Huobi to start AUD to crypto trading on 5 July
Good people and a nice climate, Huobi says, of AUSTRAC and cryptocurrency regulation respectively.
As a borderless technology, cryptocurrency can generally be widely traded all over the world. As such, crypto-to-crypto exchanges like Binance and Huobi tend to be available all over the world, except where crypto is explicitly banned.
Fiat currency, like US dollars or Australian dollars, is much trickier. It involves setting up banking arrangements and swallowing a raft of strict compliance obligations that differ in every country around the world. As such, it can be a lot harder to make that first fiat-to-crypto trade than it is to trade crypto for crypto and the options are much more limited.
Unfortunately, Australia isn't the world's biggest market, so it really isn't at the top of any company's list. This unfortunate fact holds as true for crypto as for every other industry.
The Huobi exchange thinks otherwise though. It's already been available to Australians as a crypto-to-crypto exchange but will be opening its doors to AUD deposits on 5 July.
It consistently tends to be among the world's top three exchanges by trade volume – although there have been rumours of wash trading – and offers a sizable library of coins, so it could be a significant addition to the marketplace.
A pleasant regulatory climate
Huobi Global's Australian head Adrian Harrison described the welcoming regulatory climate as one of the main factors that brought Huobi to Australia.
Harrison said that Australia has "a very receptive and progressive set of regulators" and noted that registering as an exchange with AUSTRAC was a fairly quick and painless endeavour.
He's not the first to comment on this. Even while other countries were getting bogged down in a regulatory morass and impeded by inter-agency scuffling, Australia was crypto clear and decisively headed up by AUSTRAC.
"We're registered and ready to go," Harrison said.
Part of the reason it's so good, he says, is because Australian regulators are willing to focus on building bridges between the crypto and blockchain community and the banks and lawyers who don't necessarily have the know-how to manage crypto assets.

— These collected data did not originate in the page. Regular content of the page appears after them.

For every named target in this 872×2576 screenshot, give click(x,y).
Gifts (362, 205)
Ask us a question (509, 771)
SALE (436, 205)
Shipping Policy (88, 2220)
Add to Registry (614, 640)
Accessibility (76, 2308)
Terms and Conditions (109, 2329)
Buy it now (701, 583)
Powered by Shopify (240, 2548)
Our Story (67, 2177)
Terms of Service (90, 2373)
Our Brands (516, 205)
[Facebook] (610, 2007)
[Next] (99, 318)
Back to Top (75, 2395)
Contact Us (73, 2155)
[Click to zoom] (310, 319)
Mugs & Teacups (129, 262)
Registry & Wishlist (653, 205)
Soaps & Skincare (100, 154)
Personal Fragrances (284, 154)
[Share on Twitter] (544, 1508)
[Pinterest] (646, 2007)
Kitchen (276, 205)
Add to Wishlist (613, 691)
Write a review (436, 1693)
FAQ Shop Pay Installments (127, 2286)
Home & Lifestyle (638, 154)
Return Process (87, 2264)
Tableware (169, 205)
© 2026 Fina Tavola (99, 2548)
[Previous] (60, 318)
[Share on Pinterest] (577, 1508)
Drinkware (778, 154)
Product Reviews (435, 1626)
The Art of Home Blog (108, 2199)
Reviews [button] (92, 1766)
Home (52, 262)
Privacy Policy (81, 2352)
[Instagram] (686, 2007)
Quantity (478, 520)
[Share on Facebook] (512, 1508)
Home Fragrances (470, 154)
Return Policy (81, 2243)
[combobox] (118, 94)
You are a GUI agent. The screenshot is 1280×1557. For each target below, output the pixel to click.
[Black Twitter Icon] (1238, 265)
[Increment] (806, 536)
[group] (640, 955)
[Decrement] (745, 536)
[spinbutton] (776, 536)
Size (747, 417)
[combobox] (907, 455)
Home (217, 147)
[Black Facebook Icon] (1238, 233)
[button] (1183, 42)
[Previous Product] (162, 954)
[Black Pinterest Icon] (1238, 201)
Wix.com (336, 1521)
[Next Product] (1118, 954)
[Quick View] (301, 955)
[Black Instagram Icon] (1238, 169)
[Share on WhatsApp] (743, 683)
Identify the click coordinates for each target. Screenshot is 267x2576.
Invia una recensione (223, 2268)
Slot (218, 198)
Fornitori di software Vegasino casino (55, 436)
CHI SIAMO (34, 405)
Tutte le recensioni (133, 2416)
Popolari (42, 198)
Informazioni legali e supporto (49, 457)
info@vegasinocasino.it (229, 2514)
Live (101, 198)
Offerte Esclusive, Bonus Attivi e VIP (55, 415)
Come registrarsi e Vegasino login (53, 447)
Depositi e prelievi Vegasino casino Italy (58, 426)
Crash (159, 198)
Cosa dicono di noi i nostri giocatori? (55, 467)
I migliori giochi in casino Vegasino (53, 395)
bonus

By providing this kind of support, he says, it becomes a "positive feedback loop" that helps people take cryptocurrency more seriously and makes it easier for people from traditional banking backgrounds to get involved.
This might be what AUSTRAC has in mind. When the existing banks and providers can compliantly onboard crypto clients themselves, and once the Australian market gets seeded with enough crypto-compliance experts, AUSTRAC might be able to sit back a bit and stop expending resources on taking such an active role.
Huobi offers about 200 different coins all up, but it will start with only about 10 AUD-fiat pairings, and then bring in more options on an ongoing basis until it has "a number of pairings that satisfies the Australian market," Harrison says.
Disclosure: At the time of writing, the author holds ETH, IOTA, ICX, VET, XLM, BTC and NANO.